Count the lines in the records below that contain the string "Click", with case counting, and reply with only that number.

◆ Dataset rows ◆
════════════════

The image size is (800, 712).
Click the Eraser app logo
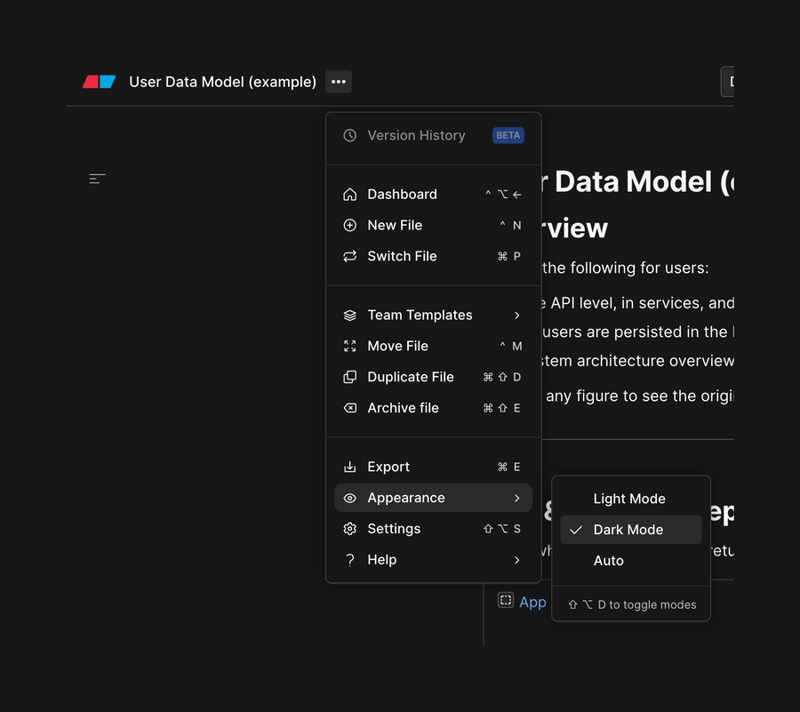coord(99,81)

════════════════

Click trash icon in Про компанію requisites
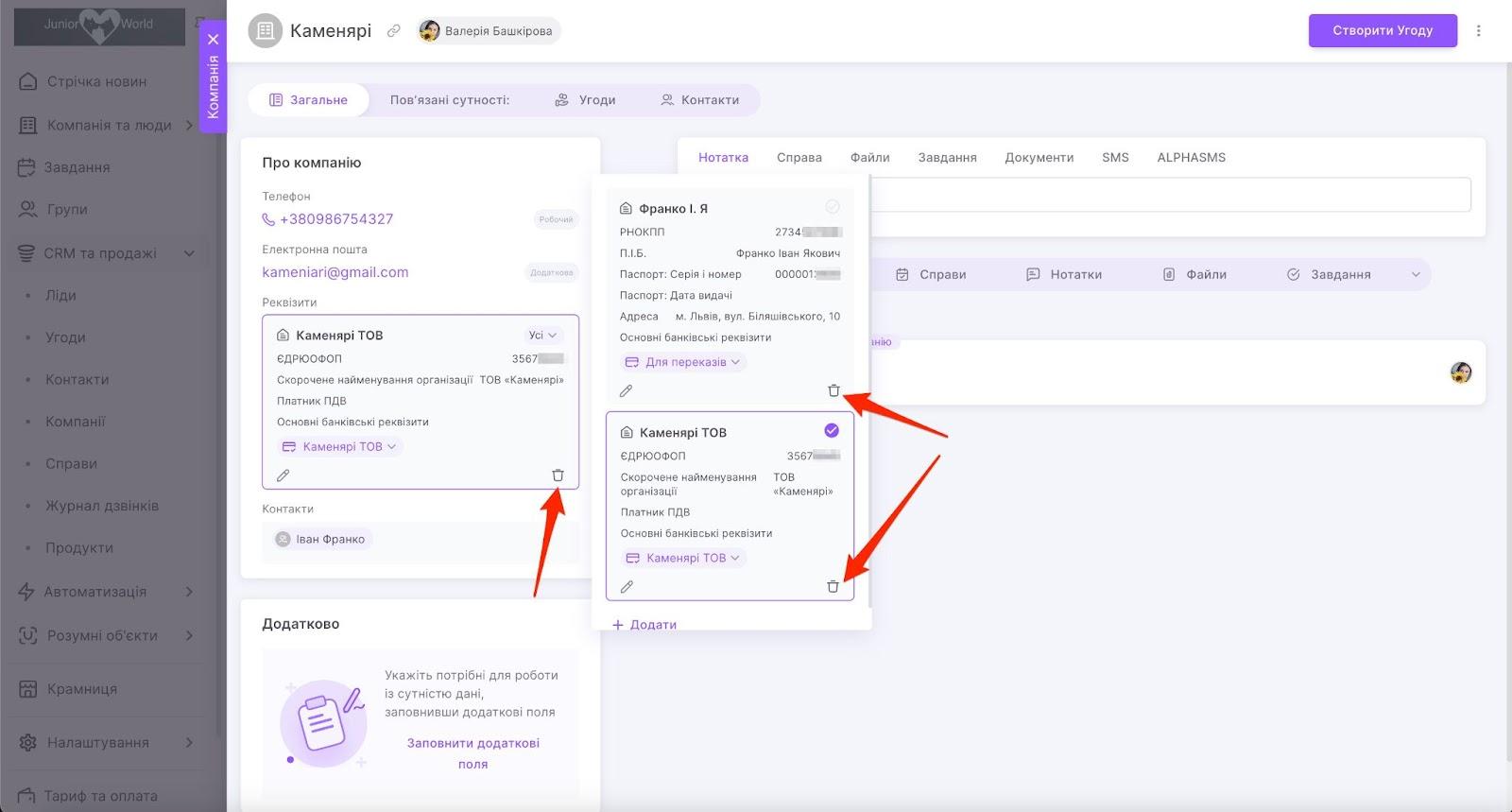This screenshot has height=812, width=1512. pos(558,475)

════════════════

◆ Result for this task ◆
2